**Task brief**
Nothing below is to be printed except the lines between the line holding "Image resolution: width=600" and the line holding "Open the UTM 9 sophos.com link", inclusive, each exactly as it appears.

**Extracted material**
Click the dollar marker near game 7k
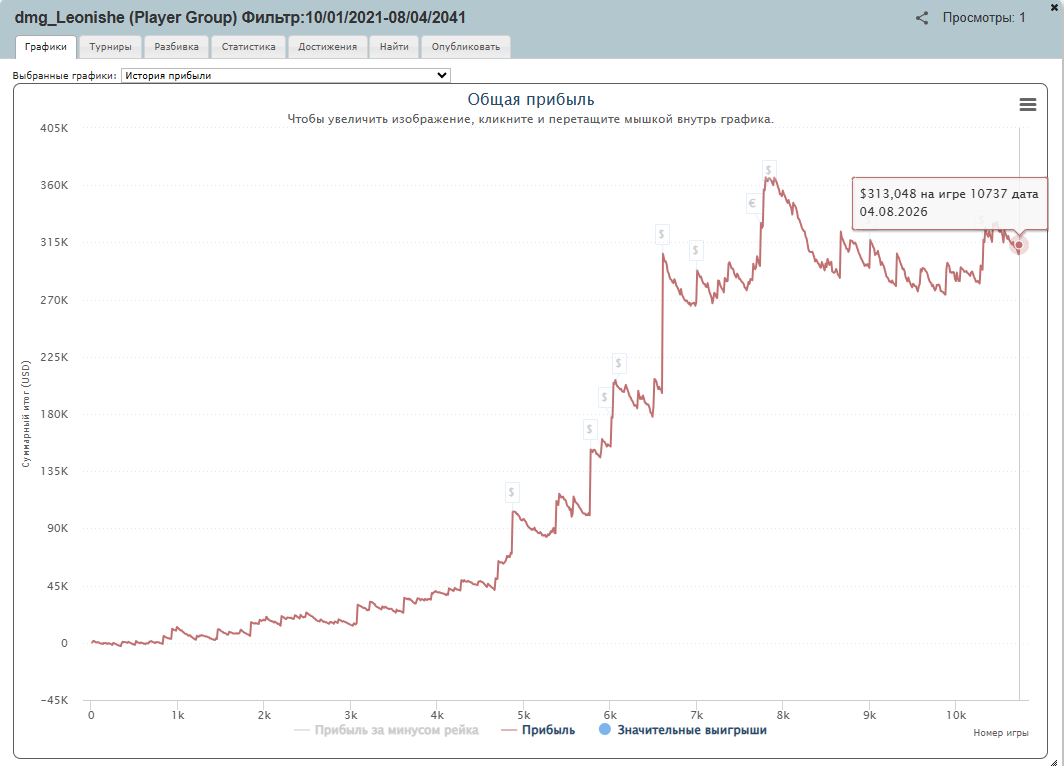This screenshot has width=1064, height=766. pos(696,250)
--
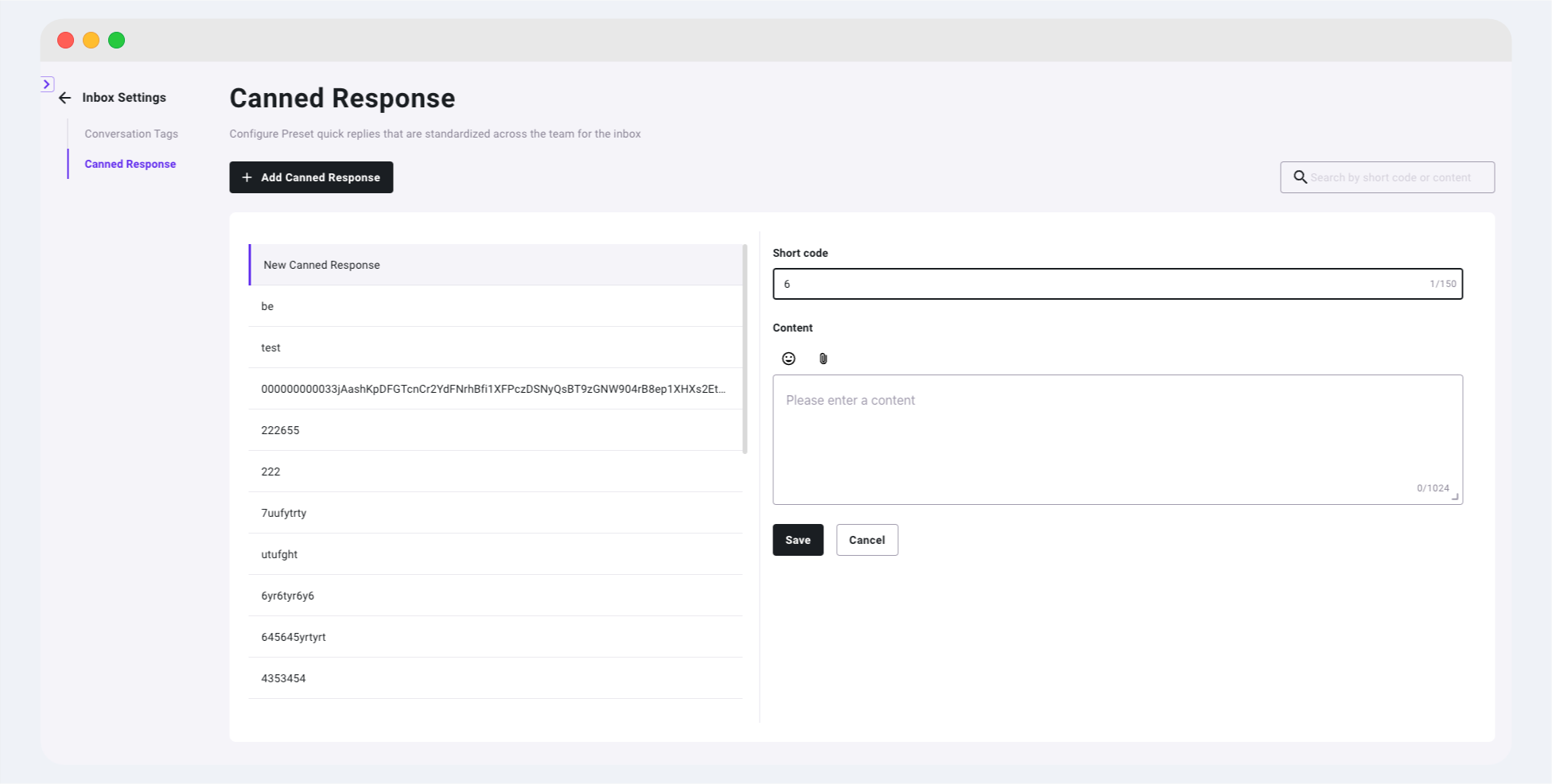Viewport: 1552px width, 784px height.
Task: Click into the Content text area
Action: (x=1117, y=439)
...
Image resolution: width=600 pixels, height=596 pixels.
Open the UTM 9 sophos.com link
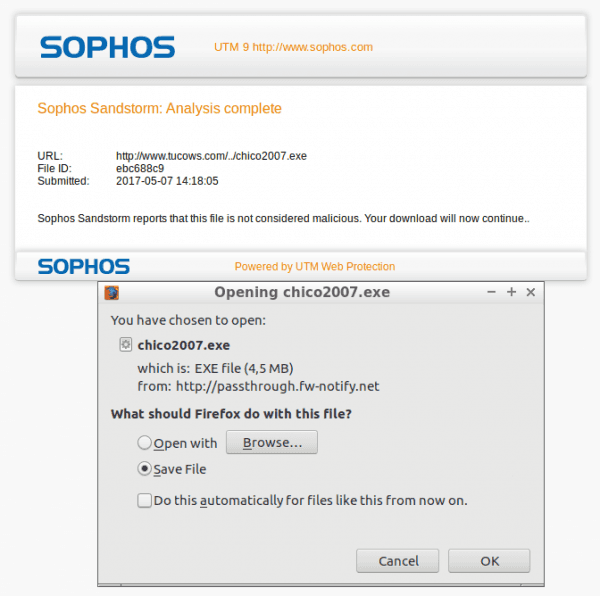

**Response**
Image resolution: width=600 pixels, height=596 pixels.
Open the UTM 9 sophos.com link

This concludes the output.